> _EXCERPTED RECORDS_

++++

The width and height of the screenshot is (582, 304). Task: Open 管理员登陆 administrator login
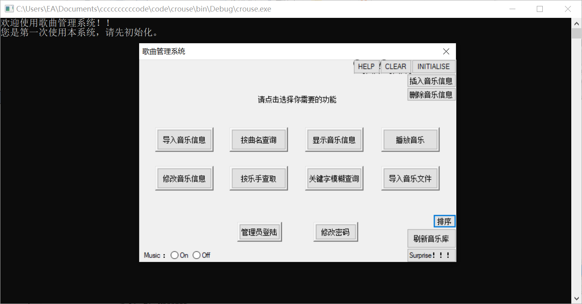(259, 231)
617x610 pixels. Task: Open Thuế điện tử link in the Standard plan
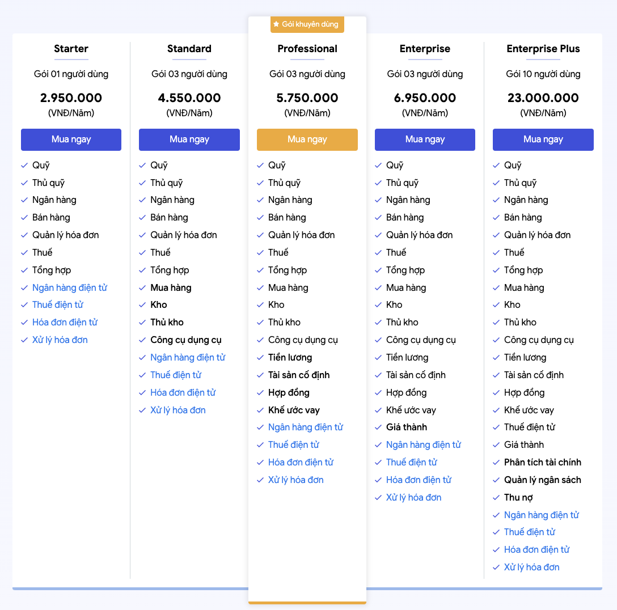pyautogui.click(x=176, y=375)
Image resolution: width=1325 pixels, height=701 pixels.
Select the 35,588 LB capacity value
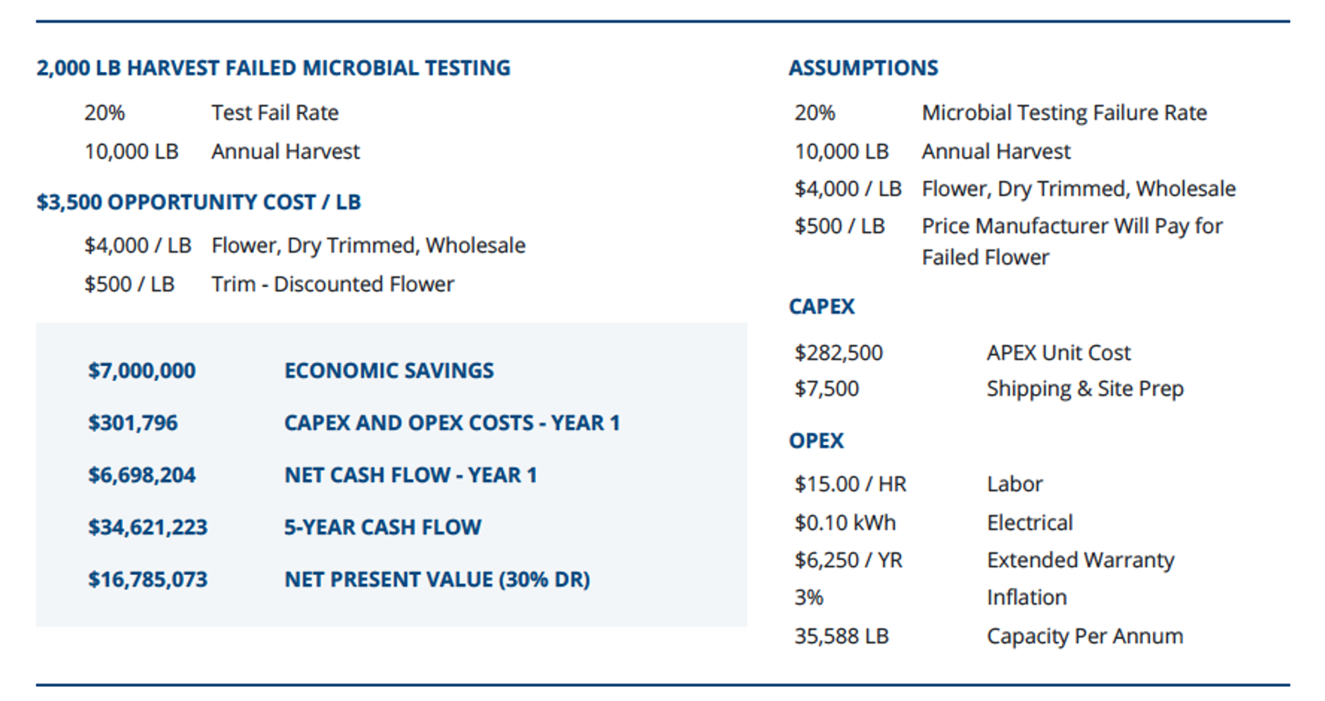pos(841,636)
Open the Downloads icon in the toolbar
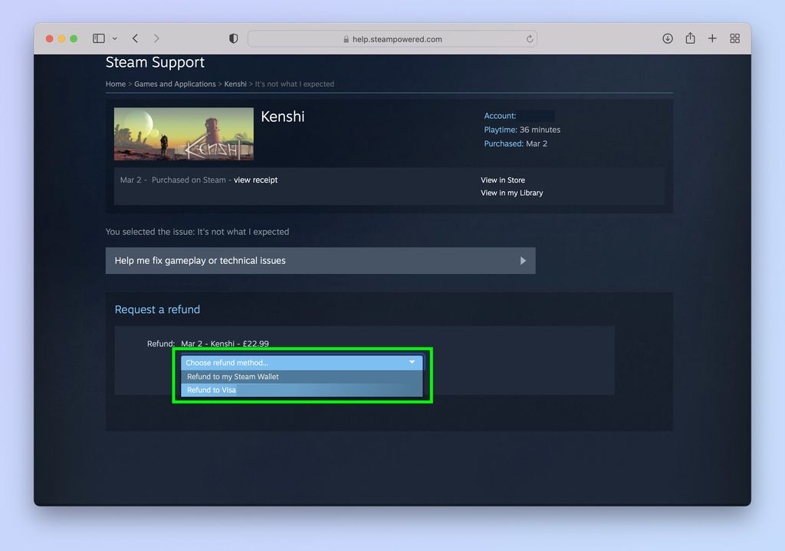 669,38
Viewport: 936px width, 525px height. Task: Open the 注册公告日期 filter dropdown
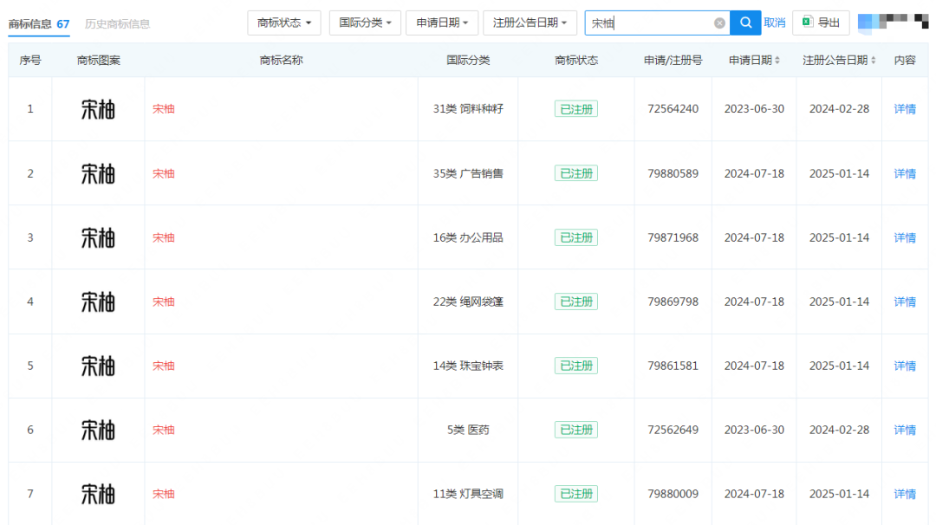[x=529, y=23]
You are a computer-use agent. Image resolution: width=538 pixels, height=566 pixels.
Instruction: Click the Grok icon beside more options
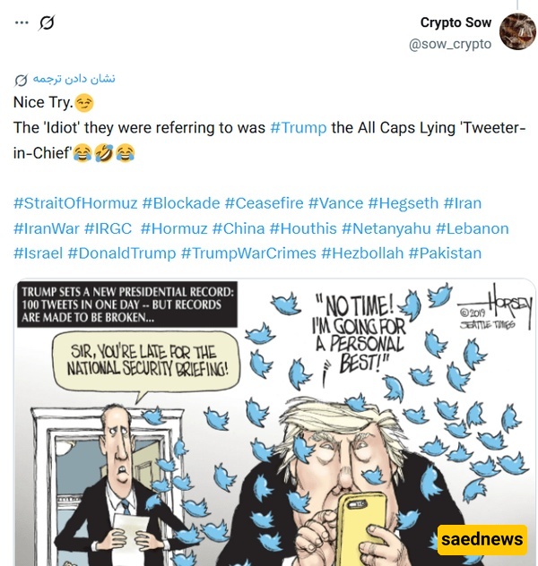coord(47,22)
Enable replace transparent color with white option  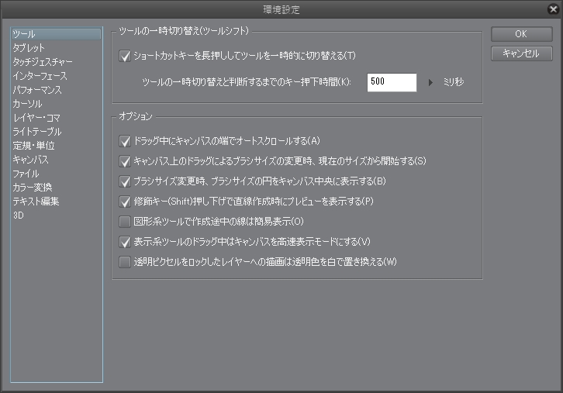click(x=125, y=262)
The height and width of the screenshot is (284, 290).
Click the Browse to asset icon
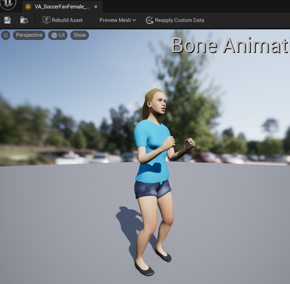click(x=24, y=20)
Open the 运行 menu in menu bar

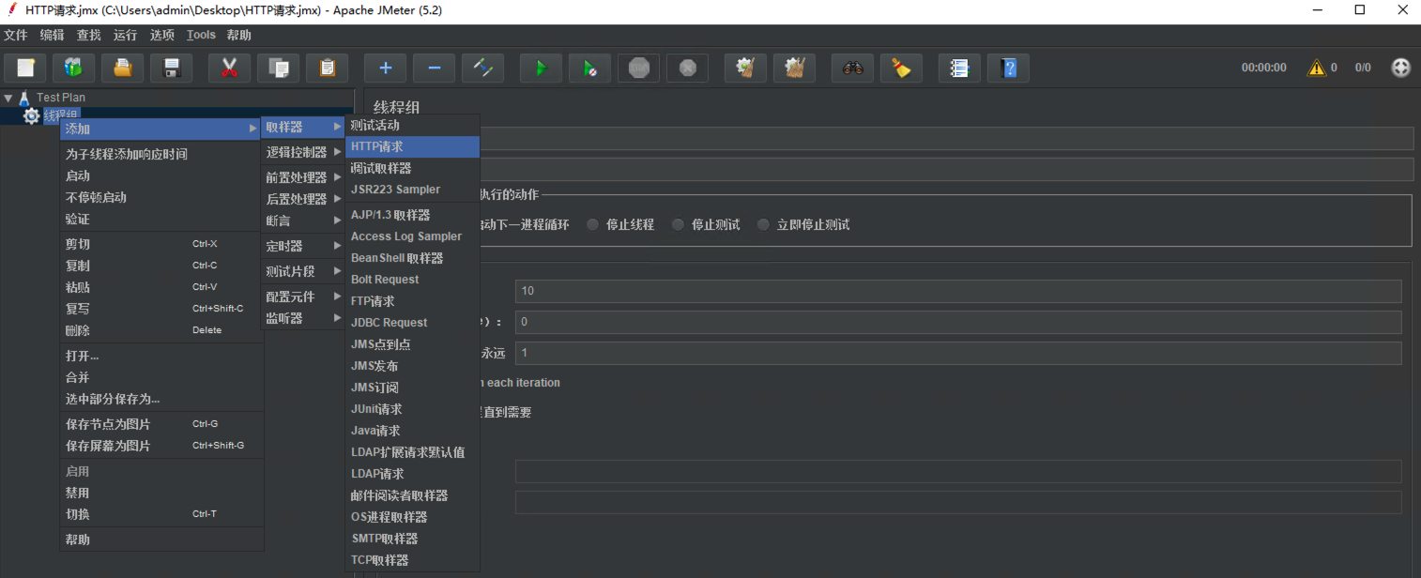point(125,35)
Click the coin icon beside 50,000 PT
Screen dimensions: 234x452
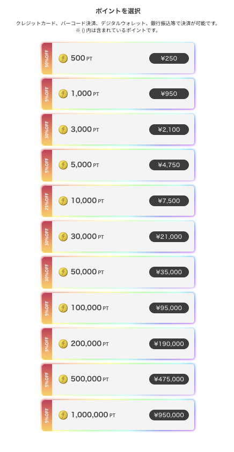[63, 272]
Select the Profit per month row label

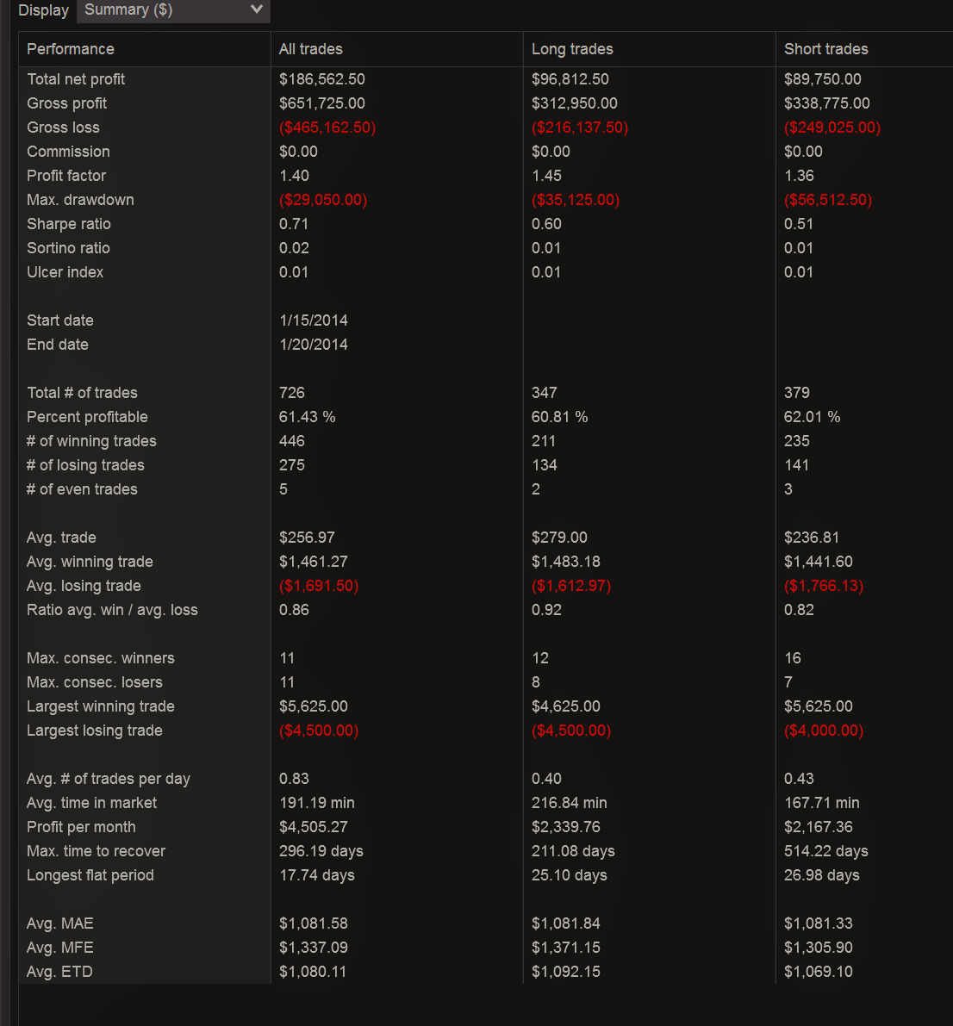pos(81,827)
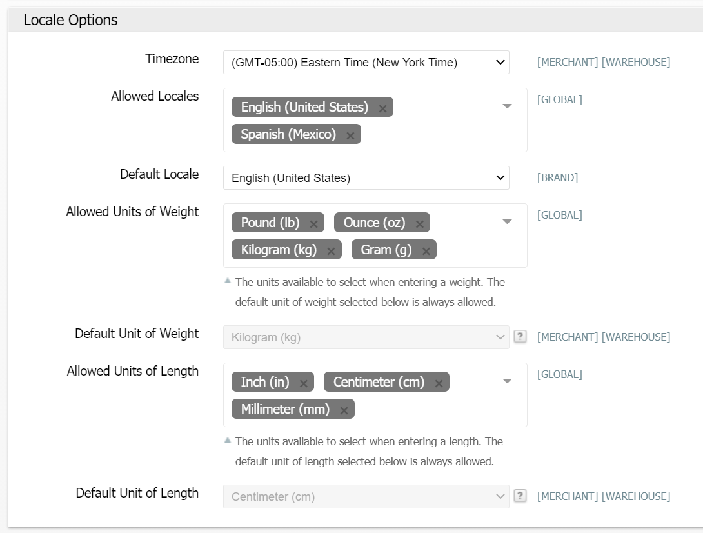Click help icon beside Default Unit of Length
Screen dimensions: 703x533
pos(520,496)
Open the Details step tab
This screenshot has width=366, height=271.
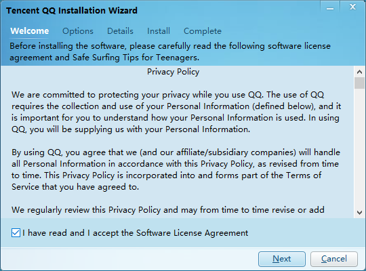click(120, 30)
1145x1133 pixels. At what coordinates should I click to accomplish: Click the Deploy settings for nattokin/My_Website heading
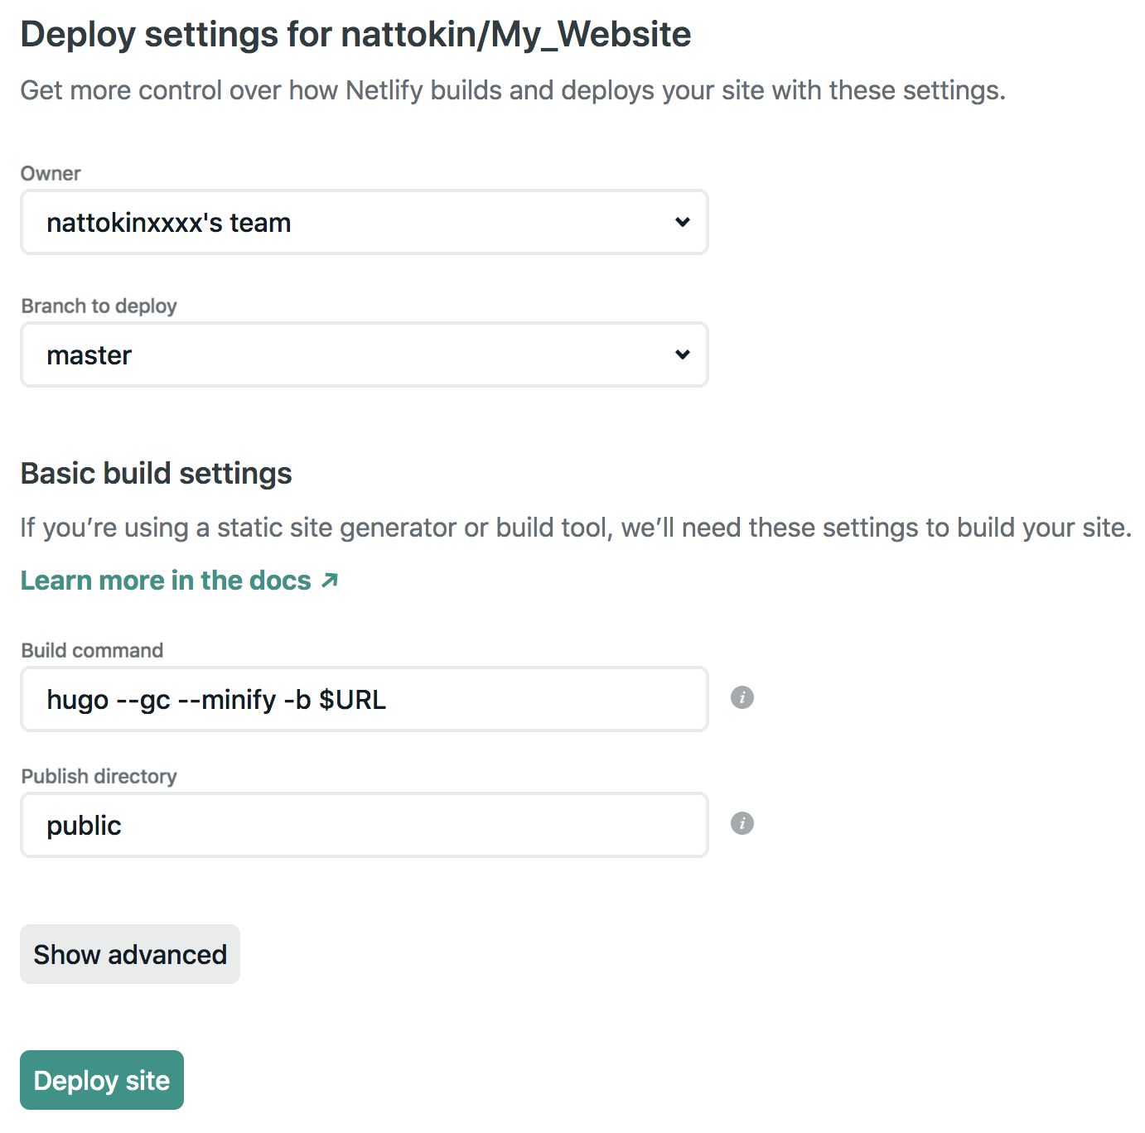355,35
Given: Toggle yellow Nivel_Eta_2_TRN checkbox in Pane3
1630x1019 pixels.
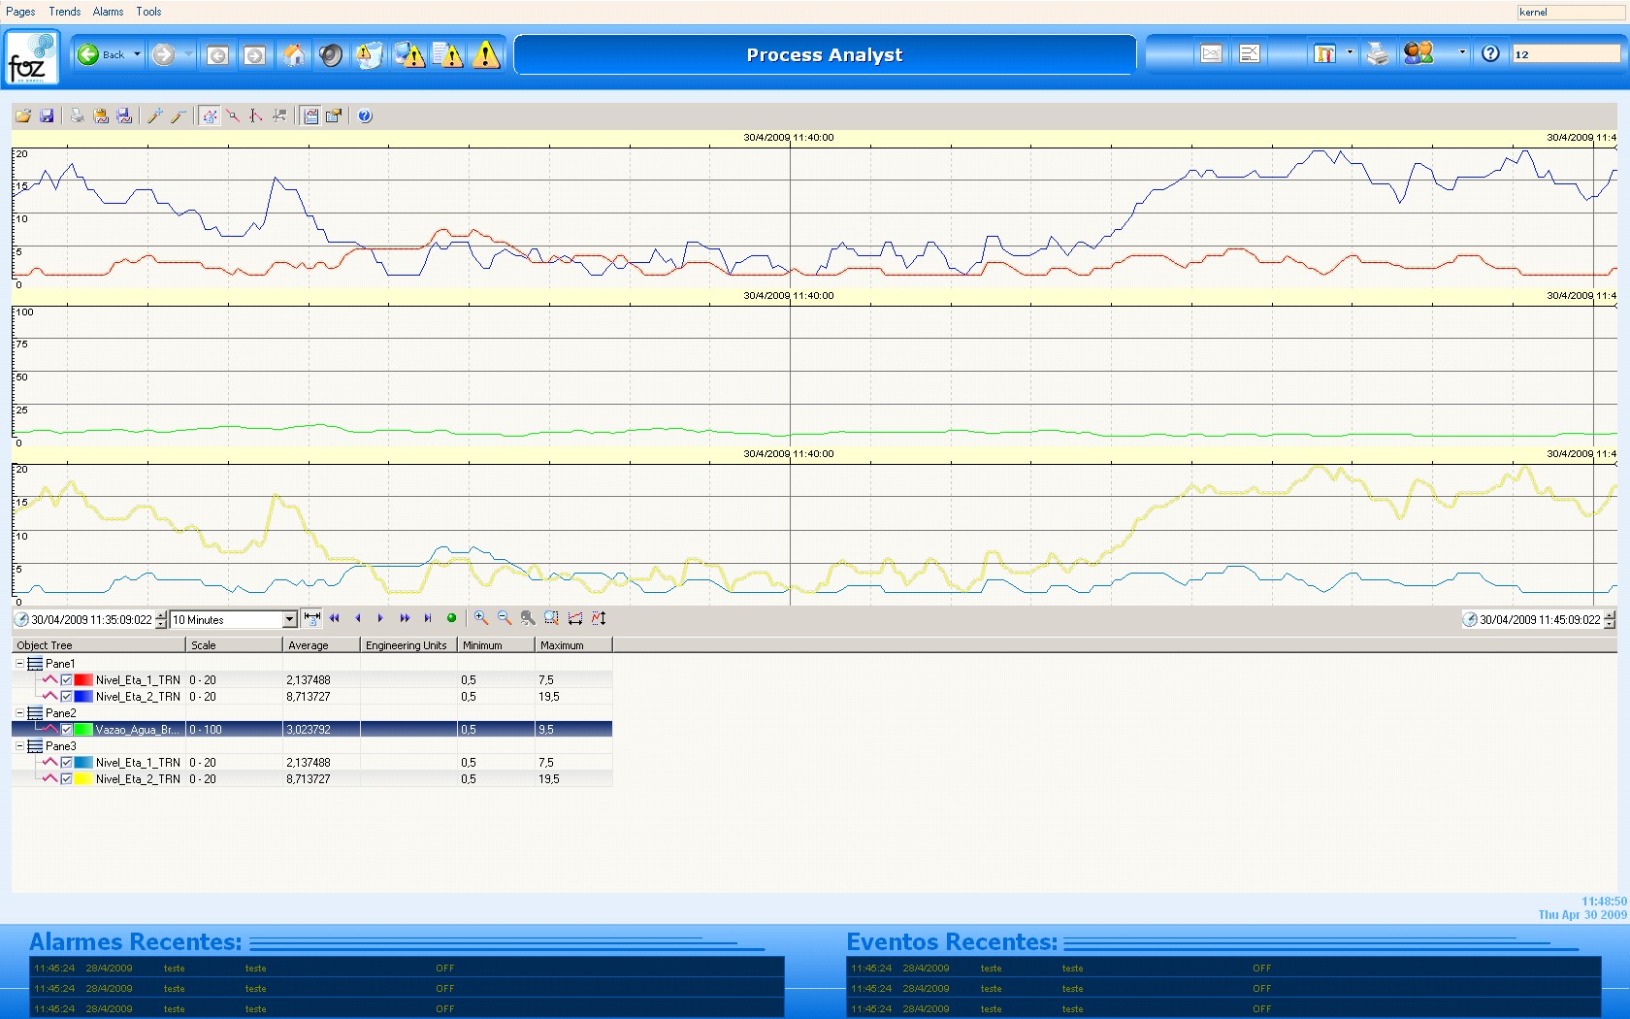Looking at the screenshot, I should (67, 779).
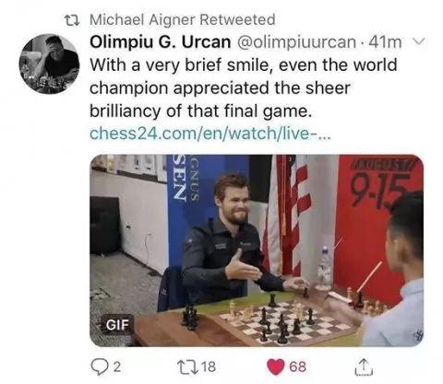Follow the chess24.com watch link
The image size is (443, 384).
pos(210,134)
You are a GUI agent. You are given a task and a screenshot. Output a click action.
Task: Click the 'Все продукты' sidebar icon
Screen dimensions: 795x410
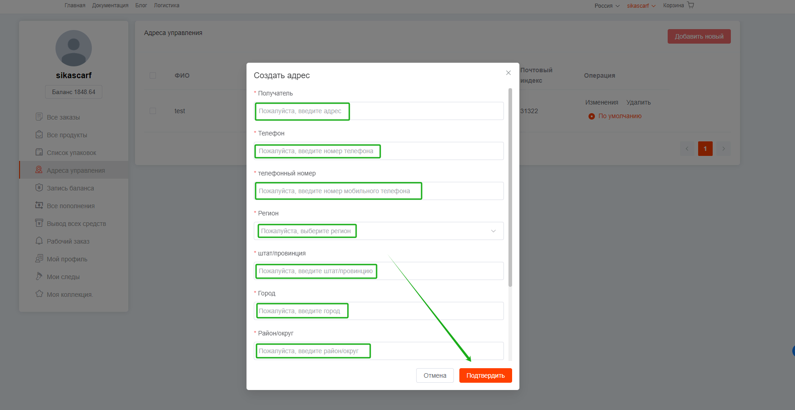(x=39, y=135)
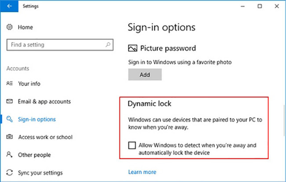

++++

> _EXERCISE_
Go through the entries above and report each line with the string "resolution" in it.

> _SOLVED PROBLEM_
Image resolution: width=1325 pixels, height=701 pixels.
You are a computer-use agent. Image resolution: width=538 pixels, height=566 pixels.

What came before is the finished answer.